Siete siglos de trampantojo, el arte de contar mentiras
El Museo Thyssen-Bornemisza reivindica este género menor basado en el engaño visual y subraya su vigencia en una época llena de ilusiones ópticas y posverdades
Despreciado durante siglos como un género menor pensado para el público más ingenuo y pedestre, el trampantojo logró sobrevivir a su época de mayor esplendor, el Barroco, y llegar a la deriva hasta la actualidad, pese a haber caído en desuso hace un par de siglos. El Museo Thyssen-Bornemisza repara ahora ese desaire con la exposición Hiperreal. El arte del trampantojo, que se puede visitar hasta el 22 de mayo en Madrid. A través de un centenar de obras, la muestra recorre la historia de un género que aspiraba a engañar al espectador haciendo pasar lo pintado por lo real jugando con las leyes de la óptica y la perspectiva.
Adaptación del francés trompe-l’oeil, el término define una técnica habitual desde la antigüedad clásica, donde las ilusiones ópticas ya aparecen en un sinfín de mosaicos y pinturas murales, así como en la viñeta narrada por Plinio que protagonizaron los pintores Zeuzis y Parrasio. El realismo de las uvas trazadas por el primero hacía que los pájaros se acercaran para intentar comerlas, mientras que la cortina dibujada por el segundo parecía tan real que su rival le pidió que la retirase para poder observar el cuadro. Ese efecto de falsa realidad, siempre acompañado de una dosis relativa de autoengaño, triunfaría después en la Francia y la Holanda de los siglos XVI y XVII, reflejados en la muestra con una selección de falsos relieves de mármol, bodegones con frutas en proceso de podredumbre, alacenas con las puertas a medio abrir o bien falsas paredes de las que colgaba utillaje militar o pertrechos de caza.
De maestros del género como Jacob de Witt, Cornelius Norbertus Gijsbrechts o Samuel Von Hoogstraten hasta los trampantojos que perviven en el arte de las últimas décadas, la muestra llega a recorrer un arco cronológico de casi siete siglos, aunque prefiera seguir una estructura temática y no temporal, tal vez porque la mezcla de cuadros viejos y antiguos puede ser entendida como un trampantojo más en el recorrido expositivo. “El objetivo principal de la muestra era tender un puente con lo contemporáneo. El trampantojo se ha extendido al cine, el teatro, la moda o la gastronomía y sigue presente en las medianeras de los barrios a través del street art. Sus lecciones todavía son vigentes”, comenta el director artístico del Thyssen, Guillermo Solana, comisario de la muestra junto a Mar Borobia, jefa de conservación de pintura antigua del museo.

**Datos guardados**.
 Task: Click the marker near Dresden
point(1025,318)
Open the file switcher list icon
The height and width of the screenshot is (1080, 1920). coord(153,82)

**Tarea a realizar**.
Prosigue el artículo sobre la exposición de trampantojos del Museo Thyssen a partir de su última frase. Los datos no intervienen en esto.

**Resultado de tarea**.
La exposición subraya también la ambivalencia de este género supuestamente ligero, que en realidad contiene una insospechada dimensión oculta: al observar esos cuadros, el visitante suele experimentar, por sorpresa, algo parecido a un vértigo existencial. “El trampantojo tiene una doble cara. En la historia del arte ha sido considerado una nimiedad, un juego infantil para espectadores sin formación. En realidad, es un género metafísico y no un entretenimiento de feria para complacer al público”, señala Solana. No es un análisis intempestivo: en un rincón de sus lienzos, los artistas solían pintar relojes de arena, alimentos perecederos u hojas marchitas, que apuntaban al paso inexorable del tiempo y a la extinción gradual de los grandes y pequeños placeres de la vida. El marco solía estar presidido por una cortina de terciopelo, que intensificaba la idea de representación, la sensación de asistir a una puesta en escena, siempre bañada en una irrefrenable melancolía.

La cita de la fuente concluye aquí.